▶ _Dataset entries_:
'''

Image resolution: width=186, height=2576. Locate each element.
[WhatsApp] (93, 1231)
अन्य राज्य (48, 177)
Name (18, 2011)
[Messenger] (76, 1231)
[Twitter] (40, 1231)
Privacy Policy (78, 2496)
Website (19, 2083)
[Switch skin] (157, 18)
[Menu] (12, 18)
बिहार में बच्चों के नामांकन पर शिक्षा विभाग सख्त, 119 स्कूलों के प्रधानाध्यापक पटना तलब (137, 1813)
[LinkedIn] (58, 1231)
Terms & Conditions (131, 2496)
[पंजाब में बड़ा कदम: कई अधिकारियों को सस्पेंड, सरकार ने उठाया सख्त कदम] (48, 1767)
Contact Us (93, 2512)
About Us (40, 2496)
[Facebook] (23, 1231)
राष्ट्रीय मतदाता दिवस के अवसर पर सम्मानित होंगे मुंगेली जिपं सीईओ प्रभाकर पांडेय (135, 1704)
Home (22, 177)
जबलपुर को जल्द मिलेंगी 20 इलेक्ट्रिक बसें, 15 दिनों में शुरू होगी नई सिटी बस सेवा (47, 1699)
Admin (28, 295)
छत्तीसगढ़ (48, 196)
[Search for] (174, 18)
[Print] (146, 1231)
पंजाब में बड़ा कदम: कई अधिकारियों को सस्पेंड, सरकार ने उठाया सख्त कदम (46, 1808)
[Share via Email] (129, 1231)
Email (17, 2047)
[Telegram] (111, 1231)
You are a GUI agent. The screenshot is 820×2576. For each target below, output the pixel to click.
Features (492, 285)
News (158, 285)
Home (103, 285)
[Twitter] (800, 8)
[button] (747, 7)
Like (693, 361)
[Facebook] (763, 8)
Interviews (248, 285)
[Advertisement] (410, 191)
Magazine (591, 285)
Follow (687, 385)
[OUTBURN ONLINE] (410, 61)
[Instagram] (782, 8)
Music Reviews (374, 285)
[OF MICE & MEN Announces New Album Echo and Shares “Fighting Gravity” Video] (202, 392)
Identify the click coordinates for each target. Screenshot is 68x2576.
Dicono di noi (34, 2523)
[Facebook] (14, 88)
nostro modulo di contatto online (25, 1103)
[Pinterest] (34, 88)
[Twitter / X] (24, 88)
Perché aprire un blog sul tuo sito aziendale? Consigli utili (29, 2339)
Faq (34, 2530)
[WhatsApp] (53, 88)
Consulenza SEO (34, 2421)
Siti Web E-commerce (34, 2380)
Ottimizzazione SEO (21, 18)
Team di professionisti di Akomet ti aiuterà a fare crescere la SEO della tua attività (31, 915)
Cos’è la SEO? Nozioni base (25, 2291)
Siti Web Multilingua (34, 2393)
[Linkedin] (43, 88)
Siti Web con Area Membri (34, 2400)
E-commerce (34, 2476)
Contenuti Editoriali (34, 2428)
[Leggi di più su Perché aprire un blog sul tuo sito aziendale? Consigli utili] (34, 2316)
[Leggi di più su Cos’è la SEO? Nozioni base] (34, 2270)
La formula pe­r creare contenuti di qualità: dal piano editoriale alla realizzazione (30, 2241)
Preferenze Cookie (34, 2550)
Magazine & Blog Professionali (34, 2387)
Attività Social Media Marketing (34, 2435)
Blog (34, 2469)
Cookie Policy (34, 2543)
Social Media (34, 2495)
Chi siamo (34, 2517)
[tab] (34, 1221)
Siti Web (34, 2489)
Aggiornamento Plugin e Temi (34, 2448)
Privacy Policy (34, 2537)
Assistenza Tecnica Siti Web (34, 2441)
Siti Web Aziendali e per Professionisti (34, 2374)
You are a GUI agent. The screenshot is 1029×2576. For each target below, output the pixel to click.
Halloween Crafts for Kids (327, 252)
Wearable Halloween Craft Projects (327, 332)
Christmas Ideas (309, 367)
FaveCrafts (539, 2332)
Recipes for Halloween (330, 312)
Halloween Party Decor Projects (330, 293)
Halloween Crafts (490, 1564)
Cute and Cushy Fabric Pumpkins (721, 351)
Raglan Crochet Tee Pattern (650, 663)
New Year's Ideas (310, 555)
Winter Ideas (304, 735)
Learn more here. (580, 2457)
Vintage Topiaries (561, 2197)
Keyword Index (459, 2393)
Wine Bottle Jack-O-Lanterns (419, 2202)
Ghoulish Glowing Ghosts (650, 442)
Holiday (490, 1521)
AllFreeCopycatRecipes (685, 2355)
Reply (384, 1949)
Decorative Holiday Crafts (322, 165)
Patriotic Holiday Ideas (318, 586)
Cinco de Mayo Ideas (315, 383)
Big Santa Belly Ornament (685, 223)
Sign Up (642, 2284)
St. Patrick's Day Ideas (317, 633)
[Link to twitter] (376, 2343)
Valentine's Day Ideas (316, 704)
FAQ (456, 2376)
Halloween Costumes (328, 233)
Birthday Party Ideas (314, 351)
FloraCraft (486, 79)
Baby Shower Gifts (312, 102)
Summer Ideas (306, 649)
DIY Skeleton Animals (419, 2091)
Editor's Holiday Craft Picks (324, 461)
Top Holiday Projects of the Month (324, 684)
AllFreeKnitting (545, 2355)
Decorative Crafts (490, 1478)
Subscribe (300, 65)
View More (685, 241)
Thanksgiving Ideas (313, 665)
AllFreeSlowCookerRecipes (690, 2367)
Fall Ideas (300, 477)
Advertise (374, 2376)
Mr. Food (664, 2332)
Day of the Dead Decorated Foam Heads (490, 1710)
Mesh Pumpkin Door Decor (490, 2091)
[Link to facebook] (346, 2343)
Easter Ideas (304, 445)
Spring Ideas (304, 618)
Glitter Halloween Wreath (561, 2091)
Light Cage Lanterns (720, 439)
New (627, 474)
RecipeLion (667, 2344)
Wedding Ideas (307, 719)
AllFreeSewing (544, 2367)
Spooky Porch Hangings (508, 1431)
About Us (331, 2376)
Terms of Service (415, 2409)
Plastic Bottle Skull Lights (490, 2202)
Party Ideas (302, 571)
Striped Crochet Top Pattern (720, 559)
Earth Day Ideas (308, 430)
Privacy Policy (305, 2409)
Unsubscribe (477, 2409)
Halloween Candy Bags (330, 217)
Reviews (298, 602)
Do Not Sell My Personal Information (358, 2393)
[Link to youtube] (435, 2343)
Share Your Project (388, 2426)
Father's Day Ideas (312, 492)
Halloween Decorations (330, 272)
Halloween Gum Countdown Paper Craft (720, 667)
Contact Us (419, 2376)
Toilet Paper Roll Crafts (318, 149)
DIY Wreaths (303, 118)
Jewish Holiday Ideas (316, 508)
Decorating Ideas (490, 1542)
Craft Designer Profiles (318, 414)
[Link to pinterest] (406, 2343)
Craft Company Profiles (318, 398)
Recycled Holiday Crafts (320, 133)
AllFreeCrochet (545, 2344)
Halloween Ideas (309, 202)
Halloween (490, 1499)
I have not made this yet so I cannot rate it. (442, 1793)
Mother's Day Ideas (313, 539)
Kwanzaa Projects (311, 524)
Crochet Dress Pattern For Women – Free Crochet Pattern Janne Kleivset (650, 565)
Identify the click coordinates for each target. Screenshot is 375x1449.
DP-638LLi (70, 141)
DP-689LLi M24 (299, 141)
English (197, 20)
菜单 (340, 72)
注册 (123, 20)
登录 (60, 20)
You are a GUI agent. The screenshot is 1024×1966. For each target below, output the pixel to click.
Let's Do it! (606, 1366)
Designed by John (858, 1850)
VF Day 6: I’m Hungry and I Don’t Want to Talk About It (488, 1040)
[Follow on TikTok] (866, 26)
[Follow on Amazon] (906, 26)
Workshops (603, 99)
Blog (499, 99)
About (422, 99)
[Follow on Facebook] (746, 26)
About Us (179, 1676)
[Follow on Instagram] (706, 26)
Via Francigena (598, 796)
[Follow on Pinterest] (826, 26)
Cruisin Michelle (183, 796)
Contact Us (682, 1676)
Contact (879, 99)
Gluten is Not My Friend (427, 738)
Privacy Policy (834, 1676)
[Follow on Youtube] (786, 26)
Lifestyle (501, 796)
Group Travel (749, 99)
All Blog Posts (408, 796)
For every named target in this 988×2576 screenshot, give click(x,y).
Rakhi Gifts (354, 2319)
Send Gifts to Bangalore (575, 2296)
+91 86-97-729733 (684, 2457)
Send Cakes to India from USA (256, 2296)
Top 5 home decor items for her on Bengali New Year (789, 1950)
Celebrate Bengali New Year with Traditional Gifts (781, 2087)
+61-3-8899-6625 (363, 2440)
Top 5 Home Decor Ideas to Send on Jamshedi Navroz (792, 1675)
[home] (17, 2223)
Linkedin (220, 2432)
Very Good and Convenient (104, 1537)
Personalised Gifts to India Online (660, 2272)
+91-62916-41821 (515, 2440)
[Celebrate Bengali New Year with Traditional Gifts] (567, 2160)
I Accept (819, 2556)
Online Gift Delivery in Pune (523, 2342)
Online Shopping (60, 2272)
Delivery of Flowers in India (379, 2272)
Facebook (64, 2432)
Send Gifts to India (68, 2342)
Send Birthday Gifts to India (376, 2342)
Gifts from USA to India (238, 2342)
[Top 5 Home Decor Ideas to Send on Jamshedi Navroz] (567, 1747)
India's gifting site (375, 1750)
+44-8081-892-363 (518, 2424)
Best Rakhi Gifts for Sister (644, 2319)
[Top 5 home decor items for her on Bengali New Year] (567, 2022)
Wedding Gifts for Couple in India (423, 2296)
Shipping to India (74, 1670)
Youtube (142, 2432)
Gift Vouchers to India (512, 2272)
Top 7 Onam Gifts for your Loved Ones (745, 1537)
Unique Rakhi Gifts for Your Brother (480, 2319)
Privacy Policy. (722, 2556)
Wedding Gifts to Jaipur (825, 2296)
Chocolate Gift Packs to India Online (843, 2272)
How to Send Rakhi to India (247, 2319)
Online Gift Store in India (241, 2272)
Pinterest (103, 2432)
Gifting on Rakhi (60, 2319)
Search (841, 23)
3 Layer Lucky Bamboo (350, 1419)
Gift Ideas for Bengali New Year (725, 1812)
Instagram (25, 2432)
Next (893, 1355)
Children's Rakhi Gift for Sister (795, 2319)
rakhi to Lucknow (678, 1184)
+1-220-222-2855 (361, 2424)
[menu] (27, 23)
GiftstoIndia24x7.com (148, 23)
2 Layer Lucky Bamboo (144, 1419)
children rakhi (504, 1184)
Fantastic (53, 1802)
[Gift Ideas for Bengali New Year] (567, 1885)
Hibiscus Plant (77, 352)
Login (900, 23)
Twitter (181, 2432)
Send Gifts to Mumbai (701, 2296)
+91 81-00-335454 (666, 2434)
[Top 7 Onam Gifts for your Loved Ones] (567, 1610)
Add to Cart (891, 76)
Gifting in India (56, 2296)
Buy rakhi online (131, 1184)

'''

▶ _TASK REQUIREMENTS_:
Among the entries above, identify all lines with "Privacy" and copy them.

▶ _TASK RESULT_:
Privacy Policy (78, 2496)
Privacy Policy (34, 2537)
Privacy Policy (305, 2409)
Privacy Policy (834, 1676)
Privacy Policy. (722, 2556)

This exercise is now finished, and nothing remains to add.